Bax's 2nd quartet was written between 1924 and 1925 and it was first performed by the New Philharmonic Quartet on London on 15th March 1927. It's a more adventurous and difficult work than it's predecessor and contrasts awkwardly with the 1st quartet. It's never gained the popularity of the 1st and is my least favourite of Bax's quartets (but don't let that put you off from exploring the work). The long, opening movement, begins angularly with a solo cello and then viola before opening up to music of a more lyrical nature and what sounds like a fractured dance and whilst I like most of Bax's exploratory passages I can't help but think he's throwing too many ideas around here and perhaps should have condensed the movement a little. The 2nd movement, lento molto expressivo, is typical of Bax, with its expressive theme and thicker textures but, again, I struggle with this movement. I find it a little confused, overstays its welcome and dare I say it, it becomes a little bit boring. The finale, Allegro Vivace, is much more interesting and engaging with the opening cello motif from the first movement being transformed. It even features two fugato passages and a muted funereal episode before returning to its initial form and ending in a fine coda.
As I said, it's not Bax's strongest work for me but there's enough to keep me entertained (as long as I miss out the middle movement). Only 2 recordings that I know of so I'll keep it short and sweet.

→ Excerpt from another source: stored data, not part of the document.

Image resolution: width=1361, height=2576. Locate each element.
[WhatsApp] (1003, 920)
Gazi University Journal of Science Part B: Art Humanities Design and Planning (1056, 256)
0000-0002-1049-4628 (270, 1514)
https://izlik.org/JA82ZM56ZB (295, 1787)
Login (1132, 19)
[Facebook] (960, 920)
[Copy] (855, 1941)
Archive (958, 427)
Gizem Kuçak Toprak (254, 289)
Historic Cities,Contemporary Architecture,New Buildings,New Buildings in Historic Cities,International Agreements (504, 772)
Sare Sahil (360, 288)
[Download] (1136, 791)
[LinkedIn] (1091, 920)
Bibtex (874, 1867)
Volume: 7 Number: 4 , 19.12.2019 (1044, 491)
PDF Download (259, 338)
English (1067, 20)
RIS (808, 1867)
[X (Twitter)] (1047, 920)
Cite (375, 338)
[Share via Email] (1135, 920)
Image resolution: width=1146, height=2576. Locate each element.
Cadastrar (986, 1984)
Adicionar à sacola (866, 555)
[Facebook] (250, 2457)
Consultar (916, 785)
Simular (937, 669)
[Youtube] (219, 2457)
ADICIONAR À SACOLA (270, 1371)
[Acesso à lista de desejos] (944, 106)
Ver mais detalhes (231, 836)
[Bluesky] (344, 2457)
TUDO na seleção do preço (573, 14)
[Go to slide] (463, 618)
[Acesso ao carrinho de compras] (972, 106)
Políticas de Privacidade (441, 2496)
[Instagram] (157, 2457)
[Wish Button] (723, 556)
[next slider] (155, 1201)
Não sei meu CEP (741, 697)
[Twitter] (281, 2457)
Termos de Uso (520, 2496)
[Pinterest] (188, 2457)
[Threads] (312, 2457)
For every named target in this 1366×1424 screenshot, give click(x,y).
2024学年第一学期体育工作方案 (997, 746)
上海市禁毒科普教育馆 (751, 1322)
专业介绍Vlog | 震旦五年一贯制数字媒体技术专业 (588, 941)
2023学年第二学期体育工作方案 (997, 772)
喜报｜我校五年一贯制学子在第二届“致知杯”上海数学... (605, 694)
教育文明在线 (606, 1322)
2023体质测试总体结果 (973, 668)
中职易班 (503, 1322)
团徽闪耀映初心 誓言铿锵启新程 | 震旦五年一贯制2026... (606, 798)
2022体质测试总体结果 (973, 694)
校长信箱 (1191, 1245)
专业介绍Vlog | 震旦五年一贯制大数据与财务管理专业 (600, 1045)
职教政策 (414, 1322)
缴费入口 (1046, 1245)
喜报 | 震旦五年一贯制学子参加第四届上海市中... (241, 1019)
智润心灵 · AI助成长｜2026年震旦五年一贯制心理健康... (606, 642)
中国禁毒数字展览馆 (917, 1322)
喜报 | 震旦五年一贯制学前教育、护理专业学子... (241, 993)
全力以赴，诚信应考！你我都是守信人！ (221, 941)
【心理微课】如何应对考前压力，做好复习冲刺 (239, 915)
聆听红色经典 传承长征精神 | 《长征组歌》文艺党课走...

The *Mistry Quartet *surprised me with the quality of their playing on this OOP account. If you can get hold of this recording then it's well worth investigating but if you're after slightly better playing and better engineered sound then look below. Still recommendable. 
The *Maggini Quartet* recording, on Naxos, is still widely available and its the first choice here not just on sound (which is excellent) but on performance where the Maggini dig in deeper and play with greater conviction and sincerity. They still don't manage to sell me the slow movement though (lol).


----------



## jurianbai (Nov 23, 2008)

as with many UK composer from 20th century, Bax's SQ are most "easy" listening to me. I come back to these quartet once in while. thanks for review and put the words on these quartet, so i can re-listen to them with new ideas in mind.


----------



## Merl (Jul 28, 2016)

I find Bax's 2nd quartet frustrating, tbh (as you've no doubt gathered). I like it but the 1st quartet is so strong that the 2nd ultimately feels like a let-down.


----------



## jurianbai (Nov 23, 2008)

Merl said:


> I find Bax's 2nd quartet frustrating, tbh kas you've no doubt gathered). I like it but the 1st quartet is so strong that the 2nd ultimately feels like a let-down.


I wasn't aware that you separate the quartet review to each post.. lol. I agree, the 1st quartet is what I have in mind. the 2nd is also great in my opinion. as to the 3rd quartet (as in your other post), I didn't own that CD (Maggini) and completely never listen before. now I going to listen to it in youtube.


----------